*WORK ORDER*:
Take the data below and filter it for lines containing the word "agent"; show each line found.

*EXCERPTED RECORDS*:
□ □ □ □ □ □ □
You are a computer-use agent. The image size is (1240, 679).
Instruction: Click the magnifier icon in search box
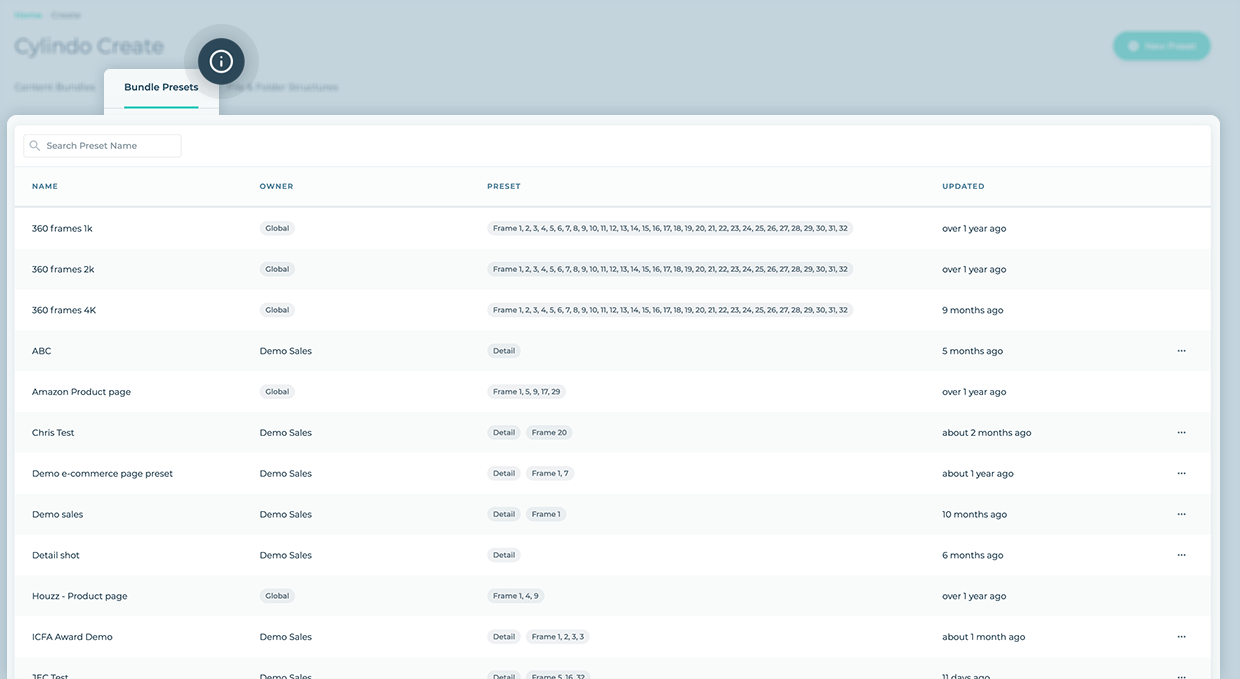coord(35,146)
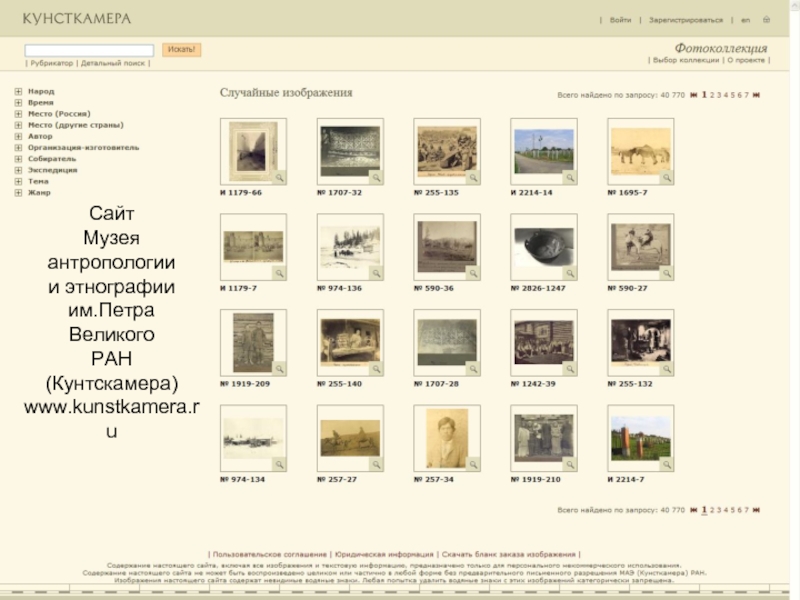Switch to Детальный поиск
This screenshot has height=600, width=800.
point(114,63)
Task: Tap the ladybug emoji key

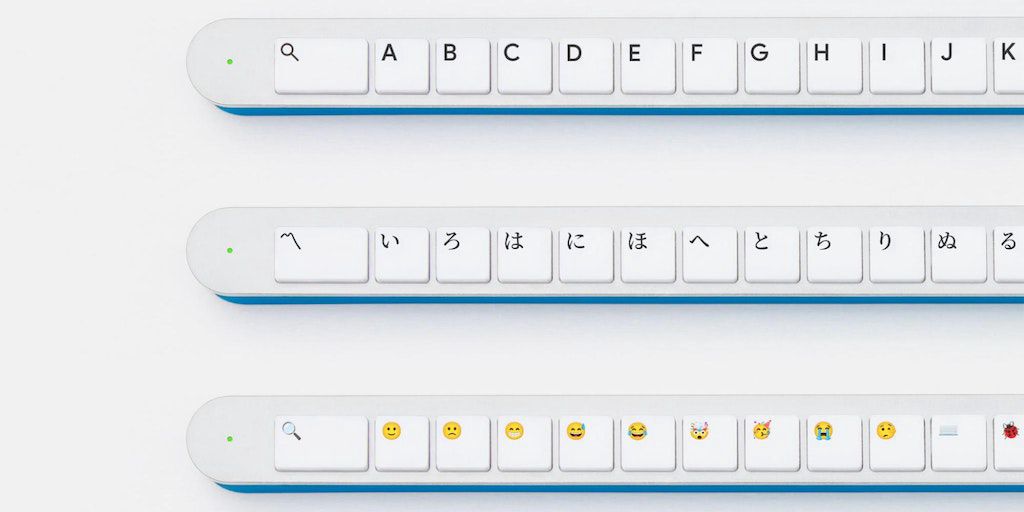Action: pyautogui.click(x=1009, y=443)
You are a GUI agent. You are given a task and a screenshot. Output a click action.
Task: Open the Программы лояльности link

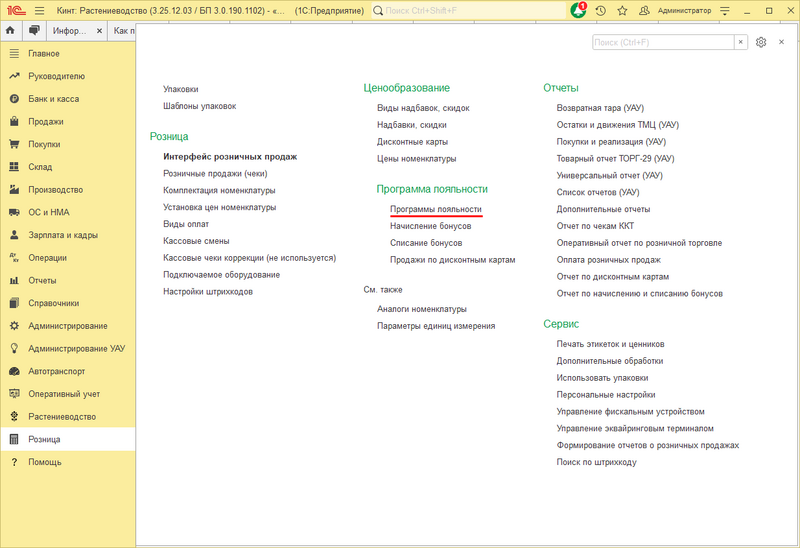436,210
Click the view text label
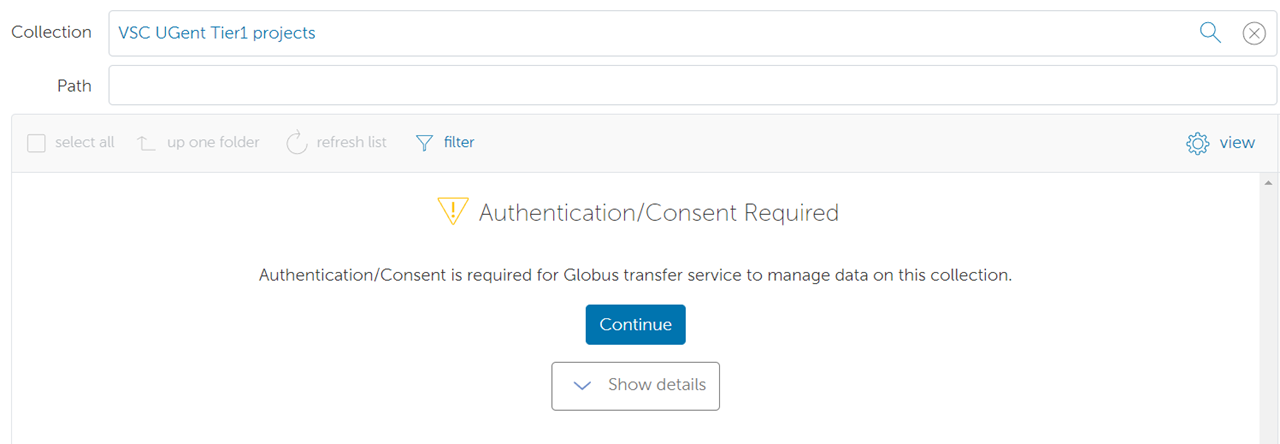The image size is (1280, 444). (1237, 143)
□ □ □ □ □ □ □
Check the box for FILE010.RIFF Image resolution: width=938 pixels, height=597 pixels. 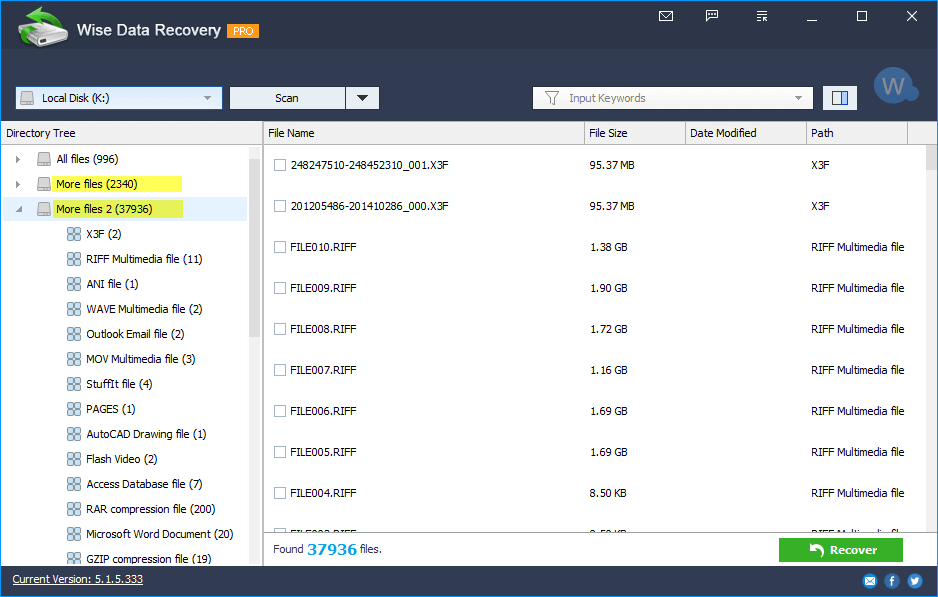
□ □ □ □ □ □ □
*ANSWER*:
You are a computer-use agent. The image size is (1240, 679).
You are a GUI agent. You are given a task and a screenshot. Output a click action.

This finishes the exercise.